LLM as a Judge
Definition
Uses large language model (LLM) to evaluate content based on custom prompts. This evaluation leverages the power of LLMs to make sophisticated judgments about text content, providing flexible and customisable evaluation criteria through carefully crafted prompts.
A successful evaluation provides a reasoned output based on the configured prompts and chosen model, while a failed evaluation indicates issues with the prompt execution or model response.
Calculation
It begins with Configuration Setup, where an appropriate LLM model is selected, and the evaluation prompt is defined to establish the assessment criteria. A system prompt can also be included to provide additional context.
During Prompt Execution, the system prompt sets the overall evaluation framework, while the evaluation prompt specifies the exact criteria to be assessed.
The model processes these prompts and generates a reasoned response. Finally, the output includes a detailed explanation of the evaluation, formatted according to the structure defined in the generic text template, ensuring consistency and interpretability.
What to do when LLM as a Judge Eval Fails
Ensure that the evaluation prompt is clear, well-structured, and aligned with the intended assessment goals. The system prompt should also be checked for appropriateness, ensuring it provides the necessary context for accurate evaluation.
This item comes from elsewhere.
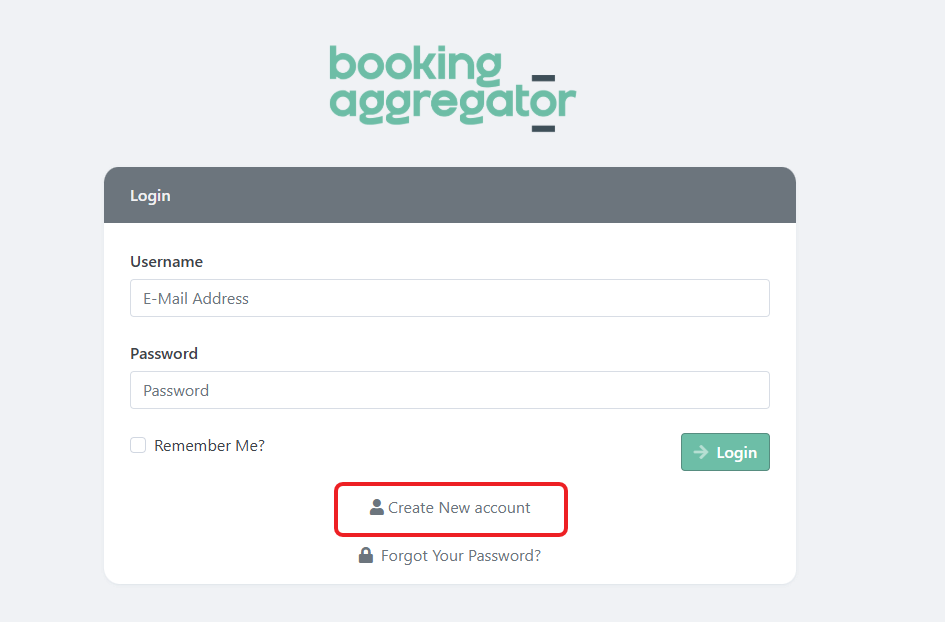Click the person icon beside Create New account
945x622 pixels.
(377, 508)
If the prompts are correctly structured but issues persist, the next step is Model Selection—verifying that the chosen model is suitable for the evaluation task. If needed, alternative models from the available list should be considered to improve evaluation accuracy and reliability.
Differentiating LLM as a Judge with Agent as a Judge
LLM as Judge relies solely on language models to assess content, providing a direct and structured evaluation based on predefined criteria. In contrast, Agent as Judge incorporates AI agents, which may leverage additional tools, reasoning capabilities, or external data sources to enhance the evaluation process.
While LLM as Judge follows a more straightforward model-driven approach, Agent as Judge enables more complex assessments through agent-based reasoning and decision-making.